Commemorazione vittime della strage della Thyssenkrupp. A 15 anni dalla tragedia le famiglie attendono ancora giustizia.

E’ iniziata con una benedizione e una preghiera la cerimonia in ricordo delle vittime della tragedia della Thyssenkrupp al cimitero Monumentale davanti al memoriale a loro dedicato. Nelle parole di Rosina Platì, madre di Giuseppe Demasi e di Laura Rodinò, sorella di  Rosario, entrambi di appena 26 anni, commozione per un’assenza lunga 15 anni e dolore sempre struggente, ma anche tanta  rabbia per la giustizia che non ha ancora fatto il suo percorso per i responsabili tedeschi della strage.
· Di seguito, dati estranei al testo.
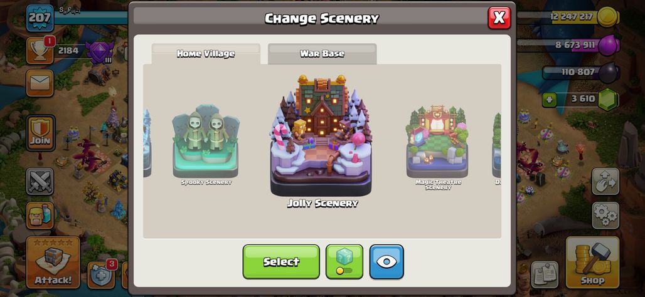Viewport: 645px width, 297px height.
Task: Open the barbarian army overview icon
Action: (x=40, y=216)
In una lettera il  nuovo appello delle famiglie al governo e al presidente Mattarella perché intervengano. Vicinanza umana e comprensione per la rabbia per i problemi strutturali della giustizia che non consentono la certezza della pena, sono state espresse dal Sindaco della città, Stefano Lo Russo, che ha anche sottolineato come il memoriale nel cimitero sia importante come luogo simbolo,  segno di appartenenza a una comunità. Per la prima volta è intervenuto alla commemorazione anche il presidente dell’Associazione vittime della strage di Viareggio in cui il 29 giugno 2009 morirono 32 persone, Riccardo Antonini, che ha ribadito come – “Essere protagonisti nella battaglia per la sicurezza sia importante perché è una battaglia di civiltà”. Tra le autorità presenti, oltre all’assessore Maurizio Marrone in rappresentanza della Regione e il sindaco di Mappano, Francesco Grasso, per la Città, le assessore Chiara Foglietta e Gianna Pantenero; per AFC , la partecipata del Comune che gestisce i cimiteri, l’amministratore delegato Carlo Tango.